I believe Polynesians qualify up to a certain point. Look at the links
between people form Tahiti, Rapa Nui and Aotearoa in terms of
normative before they were alphabetised by Western colonizers.
The problem of course is that most ancient cultures had very similar
normatives (as J. Frazer explores in The Golden Bough), at least in
terms of normative for king succession, mixing roles of king and
priest, gender roles and taboos, and so forth. The question would be
to focus on a particular area of normative where you could find
radical differences. Yet, succession normative is always accompanied
by what Bourdieu called the 'august apparel', e.g. the scepter, the
crown, feathers, bodily paint, even the use of animal skins, etc.
Taboos are linked to contaminating magic (mediated by artefacts, human
tissue, hair, etc.). So I do not see how can someone get rid of
cultural tools other than speech in the analysis of normative.
Best
Arturo
On 15 October 2011 08:54, Andy Blunden <ablunden@mira.net> wrote:
> I need some help. I am having a discussion with a supporter of Robert
> Brandom, who was at ISCAR, but is not an Activity Theorist. on the question
> of cultural memory.

# Direction 1
List each example the message on normative gives of what Bourdieu called the 'august apparel'.
# Direction 2
Carry on the message on normative from its final sentence, in the same style.
The data has nothing to do with the message on normative.

# Supplied material

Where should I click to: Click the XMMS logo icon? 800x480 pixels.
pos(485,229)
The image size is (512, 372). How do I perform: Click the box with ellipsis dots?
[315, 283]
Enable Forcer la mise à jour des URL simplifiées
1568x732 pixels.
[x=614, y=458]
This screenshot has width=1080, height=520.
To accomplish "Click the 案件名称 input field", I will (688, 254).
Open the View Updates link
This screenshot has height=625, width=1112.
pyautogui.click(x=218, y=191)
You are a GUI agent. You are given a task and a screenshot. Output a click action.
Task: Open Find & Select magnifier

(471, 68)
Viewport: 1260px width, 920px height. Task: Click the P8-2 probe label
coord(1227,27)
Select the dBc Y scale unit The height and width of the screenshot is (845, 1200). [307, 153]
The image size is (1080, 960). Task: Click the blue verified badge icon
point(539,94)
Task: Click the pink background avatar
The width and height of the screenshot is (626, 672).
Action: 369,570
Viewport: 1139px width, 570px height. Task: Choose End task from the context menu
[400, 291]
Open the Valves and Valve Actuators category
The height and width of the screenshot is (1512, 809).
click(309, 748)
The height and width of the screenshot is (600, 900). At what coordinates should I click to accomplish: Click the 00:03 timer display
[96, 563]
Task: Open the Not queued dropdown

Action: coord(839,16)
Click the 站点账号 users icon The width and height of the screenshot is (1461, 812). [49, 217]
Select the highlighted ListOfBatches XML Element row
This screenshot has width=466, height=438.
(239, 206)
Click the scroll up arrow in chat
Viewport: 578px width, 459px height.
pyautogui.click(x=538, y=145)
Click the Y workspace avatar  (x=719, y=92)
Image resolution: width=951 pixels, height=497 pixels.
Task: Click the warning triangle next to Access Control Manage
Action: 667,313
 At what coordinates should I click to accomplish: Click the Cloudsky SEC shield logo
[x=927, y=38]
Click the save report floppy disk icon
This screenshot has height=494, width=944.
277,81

# Task result 1
the scepter, the crown, feathers, bodily paint, animal skins

# Task result 2
>
> One of my criticisms of Robert Brandom is that he does not theorise any
> place for mediation in his theory of normativity. He supposes that norms are
> transmitted and maintained down the generations by word of mouth (taken to
> be an unmediated expression of subjectivity), and artefacts (whether texts,
> tools, buildings, clothes, money) play no essential role in this.
>
> I disagree but I cannot persuade my protagonist.
>
> I challenged him to tell me of a (nonlierate) indigenous people who managed
> to maintain their customs even after being removed from their land. My
> protagonist responded by suggesting the Hebrews, but of course the Hebrews
> had the Old Testament. Recently on xmca we had the same point come up and
> baseball culture was suggested, and I responded that I didn't think
> baseball-speak could be maintained without baseball bats, balls, pitches,
> stadiums, radios, uniforms and other artefacts used in the game.
>
> Am I wrong? Can anyone point to a custom maintained over generations without
> the use of arefacts (including land and texts as well as tools, but allowing
> the spoken word)?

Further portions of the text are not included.